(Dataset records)
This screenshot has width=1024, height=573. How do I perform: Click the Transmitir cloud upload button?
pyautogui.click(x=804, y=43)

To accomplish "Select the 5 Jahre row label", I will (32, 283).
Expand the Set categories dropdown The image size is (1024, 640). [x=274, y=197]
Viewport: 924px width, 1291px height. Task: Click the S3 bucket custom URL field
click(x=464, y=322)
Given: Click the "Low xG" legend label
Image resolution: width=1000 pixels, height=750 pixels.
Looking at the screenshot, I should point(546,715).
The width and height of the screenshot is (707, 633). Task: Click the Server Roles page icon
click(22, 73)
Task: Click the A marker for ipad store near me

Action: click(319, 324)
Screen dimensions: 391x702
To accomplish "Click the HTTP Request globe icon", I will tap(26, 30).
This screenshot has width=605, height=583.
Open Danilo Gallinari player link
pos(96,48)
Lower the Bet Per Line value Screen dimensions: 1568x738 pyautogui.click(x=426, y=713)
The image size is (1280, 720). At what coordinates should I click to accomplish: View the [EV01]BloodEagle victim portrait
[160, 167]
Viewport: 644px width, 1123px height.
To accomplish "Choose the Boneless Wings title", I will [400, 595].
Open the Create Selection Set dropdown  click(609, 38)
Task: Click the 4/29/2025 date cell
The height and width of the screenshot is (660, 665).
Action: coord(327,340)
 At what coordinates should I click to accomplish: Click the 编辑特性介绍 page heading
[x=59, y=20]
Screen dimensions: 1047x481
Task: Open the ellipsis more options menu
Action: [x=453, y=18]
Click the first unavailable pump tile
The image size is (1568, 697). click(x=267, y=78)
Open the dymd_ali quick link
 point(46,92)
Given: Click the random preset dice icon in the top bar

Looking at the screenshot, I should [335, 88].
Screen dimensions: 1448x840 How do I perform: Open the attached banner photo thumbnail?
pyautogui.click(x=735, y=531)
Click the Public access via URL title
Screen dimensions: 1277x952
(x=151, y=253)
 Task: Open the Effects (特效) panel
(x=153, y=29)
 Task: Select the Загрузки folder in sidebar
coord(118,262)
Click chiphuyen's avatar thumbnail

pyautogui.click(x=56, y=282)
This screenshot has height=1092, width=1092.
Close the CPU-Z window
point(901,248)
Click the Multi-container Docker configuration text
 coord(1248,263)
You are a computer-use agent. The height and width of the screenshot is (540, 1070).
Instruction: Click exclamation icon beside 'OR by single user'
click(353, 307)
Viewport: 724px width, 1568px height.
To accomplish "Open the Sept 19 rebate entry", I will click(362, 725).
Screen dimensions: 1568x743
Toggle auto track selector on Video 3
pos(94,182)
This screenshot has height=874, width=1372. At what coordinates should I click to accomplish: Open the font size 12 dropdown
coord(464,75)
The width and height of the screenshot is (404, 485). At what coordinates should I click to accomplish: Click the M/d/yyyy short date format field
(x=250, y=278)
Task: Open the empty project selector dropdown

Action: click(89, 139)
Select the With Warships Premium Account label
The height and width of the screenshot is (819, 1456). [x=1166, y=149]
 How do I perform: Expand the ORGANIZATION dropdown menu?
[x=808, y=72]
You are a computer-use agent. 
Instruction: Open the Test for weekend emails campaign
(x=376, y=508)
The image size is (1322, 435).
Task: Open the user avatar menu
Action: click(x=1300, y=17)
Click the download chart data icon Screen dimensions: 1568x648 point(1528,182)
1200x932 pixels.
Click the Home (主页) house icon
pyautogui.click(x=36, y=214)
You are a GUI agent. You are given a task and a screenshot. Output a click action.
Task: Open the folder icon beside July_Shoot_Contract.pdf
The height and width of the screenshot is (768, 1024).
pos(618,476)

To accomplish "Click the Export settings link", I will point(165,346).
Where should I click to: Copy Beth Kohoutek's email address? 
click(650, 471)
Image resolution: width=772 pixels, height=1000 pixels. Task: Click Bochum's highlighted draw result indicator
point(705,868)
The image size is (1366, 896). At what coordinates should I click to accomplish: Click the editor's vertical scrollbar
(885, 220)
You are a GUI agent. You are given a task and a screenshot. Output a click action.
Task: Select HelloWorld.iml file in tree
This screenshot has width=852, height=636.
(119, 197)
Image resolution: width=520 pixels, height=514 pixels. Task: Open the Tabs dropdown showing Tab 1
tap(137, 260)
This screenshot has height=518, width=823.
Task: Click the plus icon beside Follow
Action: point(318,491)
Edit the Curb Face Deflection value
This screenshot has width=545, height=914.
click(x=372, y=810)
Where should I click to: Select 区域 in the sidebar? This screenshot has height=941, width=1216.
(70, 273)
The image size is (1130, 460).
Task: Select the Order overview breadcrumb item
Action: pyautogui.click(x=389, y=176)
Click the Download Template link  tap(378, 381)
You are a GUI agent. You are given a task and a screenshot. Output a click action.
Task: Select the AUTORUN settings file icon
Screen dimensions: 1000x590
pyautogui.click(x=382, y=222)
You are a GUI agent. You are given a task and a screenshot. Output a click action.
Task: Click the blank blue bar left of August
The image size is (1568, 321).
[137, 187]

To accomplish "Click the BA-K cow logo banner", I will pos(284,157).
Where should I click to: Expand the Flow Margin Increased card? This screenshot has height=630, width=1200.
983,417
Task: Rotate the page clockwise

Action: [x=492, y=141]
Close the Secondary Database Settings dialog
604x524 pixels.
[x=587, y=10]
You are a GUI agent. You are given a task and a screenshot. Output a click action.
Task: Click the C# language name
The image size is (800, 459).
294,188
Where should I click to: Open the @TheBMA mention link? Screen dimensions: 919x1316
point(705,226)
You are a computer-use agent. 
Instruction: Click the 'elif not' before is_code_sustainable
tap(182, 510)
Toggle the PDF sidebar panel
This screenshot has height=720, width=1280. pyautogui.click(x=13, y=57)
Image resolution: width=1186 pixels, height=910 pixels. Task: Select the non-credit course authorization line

* **What is needed**:
Print the entries exactly.

* **Task output**:
This screenshot has width=1024, height=573. How do I perform: Click the Transmitir cloud upload button?
pyautogui.click(x=804, y=43)

To accomplish "Select the 5 Jahre row label", I will (32, 283).
Expand the Set categories dropdown The image size is (1024, 640). [x=274, y=197]
Viewport: 924px width, 1291px height. Task: Click the S3 bucket custom URL field
click(x=464, y=322)
Given: Click the "Low xG" legend label
Image resolution: width=1000 pixels, height=750 pixels.
Looking at the screenshot, I should point(546,715).
The width and height of the screenshot is (707, 633). Task: Click the Server Roles page icon
click(22, 73)
Task: Click the A marker for ipad store near me

Action: click(319, 324)
Screen dimensions: 391x702
To accomplish "Click the HTTP Request globe icon", I will tap(26, 30).
This screenshot has width=605, height=583.
Open Danilo Gallinari player link
pos(96,48)
Lower the Bet Per Line value Screen dimensions: 1568x738 pyautogui.click(x=426, y=713)
The image size is (1280, 720). At what coordinates should I click to accomplish: View the [EV01]BloodEagle victim portrait
[160, 167]
Viewport: 644px width, 1123px height.
To accomplish "Choose the Boneless Wings title", I will [400, 595].
Open the Create Selection Set dropdown  click(609, 38)
Task: Click the 4/29/2025 date cell
The height and width of the screenshot is (660, 665).
Action: coord(327,340)
 At what coordinates should I click to accomplish: Click the 编辑特性介绍 page heading
[x=59, y=20]
Screen dimensions: 1047x481
Task: Open the ellipsis more options menu
Action: [x=453, y=18]
Click the first unavailable pump tile
The image size is (1568, 697). click(x=267, y=78)
Open the dymd_ali quick link
 point(46,92)
Given: Click the random preset dice icon in the top bar

Looking at the screenshot, I should [335, 88].
Screen dimensions: 1448x840 How do I perform: Open the attached banner photo thumbnail?
pyautogui.click(x=735, y=531)
Click the Public access via URL title
Screen dimensions: 1277x952
(x=151, y=253)
 Task: Open the Effects (特效) panel
(x=153, y=29)
 Task: Select the Загрузки folder in sidebar
coord(118,262)
Click chiphuyen's avatar thumbnail

pyautogui.click(x=56, y=282)
This screenshot has height=1092, width=1092.
Close the CPU-Z window
point(901,248)
Click the Multi-container Docker configuration text
 coord(1248,263)
You are a computer-use agent. The height and width of the screenshot is (540, 1070).
Instruction: Click exclamation icon beside 'OR by single user'
click(353, 307)
Viewport: 724px width, 1568px height.
To accomplish "Open the Sept 19 rebate entry", I will click(362, 725).
Screen dimensions: 1568x743
Toggle auto track selector on Video 3
pos(94,182)
This screenshot has height=874, width=1372. At what coordinates should I click to accomplish: Open the font size 12 dropdown
coord(464,75)
The width and height of the screenshot is (404, 485). At what coordinates should I click to accomplish: Click the M/d/yyyy short date format field
(x=250, y=278)
Task: Open the empty project selector dropdown

Action: click(89, 139)
Select the With Warships Premium Account label
The height and width of the screenshot is (819, 1456). [x=1166, y=149]
 How do I perform: Expand the ORGANIZATION dropdown menu?
[x=808, y=72]
You are a computer-use agent. 
Instruction: Open the Test for weekend emails campaign
(x=376, y=508)
The image size is (1322, 435).
Task: Open the user avatar menu
Action: click(x=1300, y=17)
Click the download chart data icon Screen dimensions: 1568x648 point(1528,182)
1200x932 pixels.
Click the Home (主页) house icon
pyautogui.click(x=36, y=214)
You are a GUI agent. You are given a task and a screenshot. Output a click action.
Task: Open the folder icon beside July_Shoot_Contract.pdf
The height and width of the screenshot is (768, 1024).
pos(618,476)

To accomplish "Click the Export settings link", I will point(165,346).
Where should I click to: Copy Beth Kohoutek's email address? 
click(650, 471)
Image resolution: width=772 pixels, height=1000 pixels. Task: Click Bochum's highlighted draw result indicator
point(705,868)
The image size is (1366, 896). At what coordinates should I click to accomplish: Click the editor's vertical scrollbar
(885, 220)
You are a GUI agent. You are given a task and a screenshot. Output a click action.
Task: Select HelloWorld.iml file in tree
This screenshot has width=852, height=636.
(119, 197)
Image resolution: width=520 pixels, height=514 pixels. Task: Open the Tabs dropdown showing Tab 1
tap(137, 260)
This screenshot has height=518, width=823.
Task: Click the plus icon beside Follow
Action: point(318,491)
Edit the Curb Face Deflection value
This screenshot has width=545, height=914.
click(x=372, y=810)
Where should I click to: Select 区域 in the sidebar? This screenshot has height=941, width=1216.
(70, 273)
The image size is (1130, 460).
Task: Select the Order overview breadcrumb item
Action: pyautogui.click(x=389, y=176)
Click the Download Template link  tap(378, 381)
You are a GUI agent. You are given a task and a screenshot. Output a click action.
Task: Select the AUTORUN settings file icon
Screen dimensions: 1000x590
pyautogui.click(x=382, y=222)
You are a GUI agent. You are given a task and a screenshot. Output a click action.
Task: Click the blank blue bar left of August
The image size is (1568, 321).
[137, 187]

To accomplish "Click the BA-K cow logo banner", I will pos(284,157).
Where should I click to: Expand the Flow Margin Increased card? This screenshot has height=630, width=1200.
983,417
Task: Rotate the page clockwise

Action: [x=492, y=141]
Close the Secondary Database Settings dialog
604x524 pixels.
[x=587, y=10]
You are a GUI agent. You are given a task and a screenshot. Output a click action.
Task: Click the C# language name
The image size is (800, 459).
294,188
Where should I click to: Open the @TheBMA mention link? Screen dimensions: 919x1316
point(705,226)
You are a computer-use agent. 
Instruction: Click the 'elif not' before is_code_sustainable
tap(182, 510)
Toggle the PDF sidebar panel
This screenshot has height=720, width=1280. pyautogui.click(x=13, y=57)
Image resolution: width=1186 pixels, height=910 pixels. Task: Select the non-credit course authorization line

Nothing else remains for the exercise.